Although we don't see it yet, e-cigarette becoming mainstream is inevitable. Considering all its beneficial effects, this should have happened a couple of years ago.
Heck, there is an invention very similar to e-cigs as we know them today which dates back to 1963. Herbert A. Gilbert invented electronic cigarette back then. But nobody was interested. Of course, Big Pharma, Big Tax and Big Tobacco were not anxious to lose their moolah to this new thing.
In this article I tried to figure out what it would be like if it had been given funds and attention then. Would we have had to wait for forty long years to see the vapor cigarette? I sincerely doubt so.
Unlike practically all hobbyists out there, I am not so thrilled by advanced personal vaporizers - the third generation of electronic cigarettes with variable voltage, wattage and all the bells and whistles there are and there will be. But then again, I am not an e-cigarette hobbyist. I don't see the whole thing as a hobby and never will.

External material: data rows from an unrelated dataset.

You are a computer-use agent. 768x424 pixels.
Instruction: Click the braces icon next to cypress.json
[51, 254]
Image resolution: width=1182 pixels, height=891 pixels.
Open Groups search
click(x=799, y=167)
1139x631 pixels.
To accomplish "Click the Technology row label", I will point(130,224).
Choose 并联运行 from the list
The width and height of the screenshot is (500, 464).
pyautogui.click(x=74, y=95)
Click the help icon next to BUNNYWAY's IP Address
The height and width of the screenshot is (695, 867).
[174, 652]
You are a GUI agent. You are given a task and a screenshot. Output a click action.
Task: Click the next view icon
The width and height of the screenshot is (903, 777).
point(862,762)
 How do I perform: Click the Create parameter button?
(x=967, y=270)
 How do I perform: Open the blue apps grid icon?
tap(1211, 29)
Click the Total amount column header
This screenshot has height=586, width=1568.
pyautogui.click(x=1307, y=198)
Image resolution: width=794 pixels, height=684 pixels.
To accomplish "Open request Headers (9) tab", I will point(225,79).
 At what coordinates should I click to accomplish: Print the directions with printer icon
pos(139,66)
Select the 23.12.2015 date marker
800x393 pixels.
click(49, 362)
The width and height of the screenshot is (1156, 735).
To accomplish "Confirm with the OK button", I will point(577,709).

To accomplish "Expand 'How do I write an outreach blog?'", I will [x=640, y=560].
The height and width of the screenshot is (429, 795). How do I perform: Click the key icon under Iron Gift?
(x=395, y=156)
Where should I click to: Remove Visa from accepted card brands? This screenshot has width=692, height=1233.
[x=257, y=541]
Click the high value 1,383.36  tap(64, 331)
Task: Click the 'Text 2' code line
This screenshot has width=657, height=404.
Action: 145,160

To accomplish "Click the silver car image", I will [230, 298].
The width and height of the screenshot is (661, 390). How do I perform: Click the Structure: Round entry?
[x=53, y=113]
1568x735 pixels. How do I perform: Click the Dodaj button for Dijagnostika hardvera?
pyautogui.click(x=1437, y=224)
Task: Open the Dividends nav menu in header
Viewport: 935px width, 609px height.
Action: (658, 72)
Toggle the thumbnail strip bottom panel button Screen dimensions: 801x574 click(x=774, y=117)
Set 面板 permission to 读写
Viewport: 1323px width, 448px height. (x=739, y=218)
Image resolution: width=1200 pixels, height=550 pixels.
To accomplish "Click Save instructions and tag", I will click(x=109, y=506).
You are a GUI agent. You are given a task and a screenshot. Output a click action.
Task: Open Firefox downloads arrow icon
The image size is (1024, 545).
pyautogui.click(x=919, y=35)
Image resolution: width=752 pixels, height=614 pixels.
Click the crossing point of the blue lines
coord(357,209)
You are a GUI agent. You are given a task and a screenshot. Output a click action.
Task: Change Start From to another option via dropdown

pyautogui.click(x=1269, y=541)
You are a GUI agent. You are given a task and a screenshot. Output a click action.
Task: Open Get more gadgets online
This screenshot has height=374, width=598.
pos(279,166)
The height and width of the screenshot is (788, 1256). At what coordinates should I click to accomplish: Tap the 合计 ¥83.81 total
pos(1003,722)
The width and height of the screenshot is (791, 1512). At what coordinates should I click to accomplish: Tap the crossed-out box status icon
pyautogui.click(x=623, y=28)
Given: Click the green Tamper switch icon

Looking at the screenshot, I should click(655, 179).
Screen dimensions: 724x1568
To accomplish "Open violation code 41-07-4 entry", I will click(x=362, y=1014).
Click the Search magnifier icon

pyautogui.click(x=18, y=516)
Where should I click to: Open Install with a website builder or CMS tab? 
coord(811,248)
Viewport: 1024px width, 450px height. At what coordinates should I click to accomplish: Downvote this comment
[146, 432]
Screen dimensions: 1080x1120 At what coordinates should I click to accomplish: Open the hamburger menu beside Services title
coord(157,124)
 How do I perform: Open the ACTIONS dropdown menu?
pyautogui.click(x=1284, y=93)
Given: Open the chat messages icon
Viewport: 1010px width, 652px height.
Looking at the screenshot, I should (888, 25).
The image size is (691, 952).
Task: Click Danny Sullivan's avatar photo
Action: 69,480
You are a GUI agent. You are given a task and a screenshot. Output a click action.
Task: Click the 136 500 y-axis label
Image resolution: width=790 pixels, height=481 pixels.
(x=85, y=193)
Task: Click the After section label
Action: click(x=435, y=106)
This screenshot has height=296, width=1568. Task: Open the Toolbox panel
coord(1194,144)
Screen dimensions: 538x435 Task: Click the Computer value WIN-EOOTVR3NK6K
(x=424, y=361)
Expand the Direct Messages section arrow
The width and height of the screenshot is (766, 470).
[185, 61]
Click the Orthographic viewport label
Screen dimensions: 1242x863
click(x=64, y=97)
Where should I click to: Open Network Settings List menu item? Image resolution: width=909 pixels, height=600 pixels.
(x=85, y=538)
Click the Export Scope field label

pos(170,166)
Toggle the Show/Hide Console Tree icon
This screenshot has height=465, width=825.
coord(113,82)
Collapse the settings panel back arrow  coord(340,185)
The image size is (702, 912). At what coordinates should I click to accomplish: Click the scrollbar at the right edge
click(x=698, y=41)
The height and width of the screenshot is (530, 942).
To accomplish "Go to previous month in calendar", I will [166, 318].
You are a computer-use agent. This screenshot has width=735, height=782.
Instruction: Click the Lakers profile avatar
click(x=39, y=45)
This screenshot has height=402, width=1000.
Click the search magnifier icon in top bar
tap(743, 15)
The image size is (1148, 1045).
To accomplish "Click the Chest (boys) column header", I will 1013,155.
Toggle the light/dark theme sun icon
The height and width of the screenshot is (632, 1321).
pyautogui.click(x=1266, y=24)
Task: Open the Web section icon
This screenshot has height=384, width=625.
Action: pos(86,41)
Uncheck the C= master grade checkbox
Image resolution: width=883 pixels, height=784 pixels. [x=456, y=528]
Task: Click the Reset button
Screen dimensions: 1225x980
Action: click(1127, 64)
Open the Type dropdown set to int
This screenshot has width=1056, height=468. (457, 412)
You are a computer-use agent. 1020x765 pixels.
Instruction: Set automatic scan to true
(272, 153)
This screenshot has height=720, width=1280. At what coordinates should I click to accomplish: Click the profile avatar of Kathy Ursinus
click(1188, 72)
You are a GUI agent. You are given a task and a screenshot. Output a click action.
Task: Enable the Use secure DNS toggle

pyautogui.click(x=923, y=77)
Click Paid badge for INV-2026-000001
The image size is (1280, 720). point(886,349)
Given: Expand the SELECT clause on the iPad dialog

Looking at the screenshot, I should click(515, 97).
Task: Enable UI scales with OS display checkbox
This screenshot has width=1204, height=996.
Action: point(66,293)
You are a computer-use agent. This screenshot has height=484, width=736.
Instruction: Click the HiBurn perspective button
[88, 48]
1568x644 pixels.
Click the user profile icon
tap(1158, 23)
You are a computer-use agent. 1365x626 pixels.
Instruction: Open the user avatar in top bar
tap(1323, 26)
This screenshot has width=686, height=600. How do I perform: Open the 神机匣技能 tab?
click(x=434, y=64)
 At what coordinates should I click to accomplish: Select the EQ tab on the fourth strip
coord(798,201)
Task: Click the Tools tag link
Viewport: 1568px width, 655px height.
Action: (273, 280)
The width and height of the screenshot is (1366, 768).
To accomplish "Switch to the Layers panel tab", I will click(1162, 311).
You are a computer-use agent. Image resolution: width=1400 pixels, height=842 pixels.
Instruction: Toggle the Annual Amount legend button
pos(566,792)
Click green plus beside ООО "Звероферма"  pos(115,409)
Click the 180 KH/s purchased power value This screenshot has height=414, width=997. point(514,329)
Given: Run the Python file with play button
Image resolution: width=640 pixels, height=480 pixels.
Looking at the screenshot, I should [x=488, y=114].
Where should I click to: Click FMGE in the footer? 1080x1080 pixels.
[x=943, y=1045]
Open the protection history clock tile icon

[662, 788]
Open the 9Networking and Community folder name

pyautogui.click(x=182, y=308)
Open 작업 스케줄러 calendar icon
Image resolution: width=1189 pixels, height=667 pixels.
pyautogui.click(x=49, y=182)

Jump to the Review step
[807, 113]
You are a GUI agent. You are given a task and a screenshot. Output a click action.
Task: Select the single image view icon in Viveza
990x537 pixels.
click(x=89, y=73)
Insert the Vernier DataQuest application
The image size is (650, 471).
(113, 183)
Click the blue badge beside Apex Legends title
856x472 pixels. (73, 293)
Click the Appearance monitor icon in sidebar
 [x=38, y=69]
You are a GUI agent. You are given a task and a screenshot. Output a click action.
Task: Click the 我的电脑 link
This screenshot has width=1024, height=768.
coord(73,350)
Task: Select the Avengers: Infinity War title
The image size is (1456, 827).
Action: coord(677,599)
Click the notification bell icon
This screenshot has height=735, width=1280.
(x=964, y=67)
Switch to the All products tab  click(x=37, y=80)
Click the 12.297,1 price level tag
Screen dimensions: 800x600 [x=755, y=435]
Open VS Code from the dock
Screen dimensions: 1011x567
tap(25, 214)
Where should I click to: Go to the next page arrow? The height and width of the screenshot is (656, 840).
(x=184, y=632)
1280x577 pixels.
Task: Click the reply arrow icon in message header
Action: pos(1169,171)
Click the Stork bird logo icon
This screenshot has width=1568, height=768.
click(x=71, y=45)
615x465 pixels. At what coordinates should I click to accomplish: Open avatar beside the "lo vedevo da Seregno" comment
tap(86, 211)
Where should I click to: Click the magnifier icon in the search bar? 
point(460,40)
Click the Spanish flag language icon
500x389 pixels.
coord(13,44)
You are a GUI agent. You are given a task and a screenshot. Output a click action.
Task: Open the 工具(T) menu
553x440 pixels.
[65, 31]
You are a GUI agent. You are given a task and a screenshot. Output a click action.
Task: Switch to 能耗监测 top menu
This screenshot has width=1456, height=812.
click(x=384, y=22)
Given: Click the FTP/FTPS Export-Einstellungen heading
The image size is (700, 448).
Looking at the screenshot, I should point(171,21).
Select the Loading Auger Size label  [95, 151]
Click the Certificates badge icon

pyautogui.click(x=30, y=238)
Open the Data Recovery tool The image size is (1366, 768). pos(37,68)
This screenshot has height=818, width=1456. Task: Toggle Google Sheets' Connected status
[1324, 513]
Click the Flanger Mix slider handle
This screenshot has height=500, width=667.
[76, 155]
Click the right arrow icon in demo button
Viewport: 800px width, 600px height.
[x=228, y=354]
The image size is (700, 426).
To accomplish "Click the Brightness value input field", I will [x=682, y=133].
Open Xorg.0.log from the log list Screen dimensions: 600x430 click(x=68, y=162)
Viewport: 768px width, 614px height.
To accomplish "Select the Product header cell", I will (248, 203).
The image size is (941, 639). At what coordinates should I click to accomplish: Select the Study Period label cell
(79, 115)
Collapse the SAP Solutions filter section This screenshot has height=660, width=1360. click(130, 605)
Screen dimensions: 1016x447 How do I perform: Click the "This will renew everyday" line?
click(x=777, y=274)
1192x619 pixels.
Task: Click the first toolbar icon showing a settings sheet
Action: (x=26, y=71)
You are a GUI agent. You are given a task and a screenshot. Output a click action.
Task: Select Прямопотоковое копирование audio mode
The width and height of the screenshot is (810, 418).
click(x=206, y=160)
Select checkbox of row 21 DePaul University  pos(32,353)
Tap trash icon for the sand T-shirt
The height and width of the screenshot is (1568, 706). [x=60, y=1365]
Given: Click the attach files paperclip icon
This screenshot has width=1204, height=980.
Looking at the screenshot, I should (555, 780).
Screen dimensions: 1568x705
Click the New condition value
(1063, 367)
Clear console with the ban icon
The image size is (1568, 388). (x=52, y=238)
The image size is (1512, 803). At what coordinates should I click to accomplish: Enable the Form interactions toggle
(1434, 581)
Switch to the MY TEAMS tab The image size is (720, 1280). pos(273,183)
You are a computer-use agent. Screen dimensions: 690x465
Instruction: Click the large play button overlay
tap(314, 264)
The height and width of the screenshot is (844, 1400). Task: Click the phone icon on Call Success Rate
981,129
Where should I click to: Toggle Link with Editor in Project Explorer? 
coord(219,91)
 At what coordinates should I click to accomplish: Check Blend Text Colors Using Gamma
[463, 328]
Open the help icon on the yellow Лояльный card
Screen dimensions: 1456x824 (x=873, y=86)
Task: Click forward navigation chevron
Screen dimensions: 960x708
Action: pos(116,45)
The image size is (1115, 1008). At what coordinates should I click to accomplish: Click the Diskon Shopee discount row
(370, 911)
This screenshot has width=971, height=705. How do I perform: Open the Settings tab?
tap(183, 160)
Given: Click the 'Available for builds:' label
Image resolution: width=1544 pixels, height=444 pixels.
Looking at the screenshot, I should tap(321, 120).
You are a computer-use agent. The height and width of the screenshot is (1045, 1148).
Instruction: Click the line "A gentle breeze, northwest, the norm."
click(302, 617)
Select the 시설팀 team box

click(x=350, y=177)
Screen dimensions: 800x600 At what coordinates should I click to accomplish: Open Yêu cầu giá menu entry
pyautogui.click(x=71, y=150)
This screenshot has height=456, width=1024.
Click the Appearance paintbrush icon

To me, electronic cigarette is a means to carry people from point A (smoking) to point B (non-smoking). It has to be good enough to do it. That's it as far as I am concerned. And I consider it very significant. Therefore I am primarily interested in the part of ecig development that enables smokers to make the switch to electronic cigarettes.
Anything else that caters to someone's overindulgence doesn't really interest me much. Plus there are concerns that I have, related to the increased consumption of e-liquid, which I discuss in my three part rant about advanced personal vaporizers.
Future ecig development... what will it look like? I love using analogies, especially when discussing things that are yet to happen. How else can we know anything in advance without comparing it with something we have already witnessed. Thus, I compare the development of cell phones with present and future development of electronic cigarettes.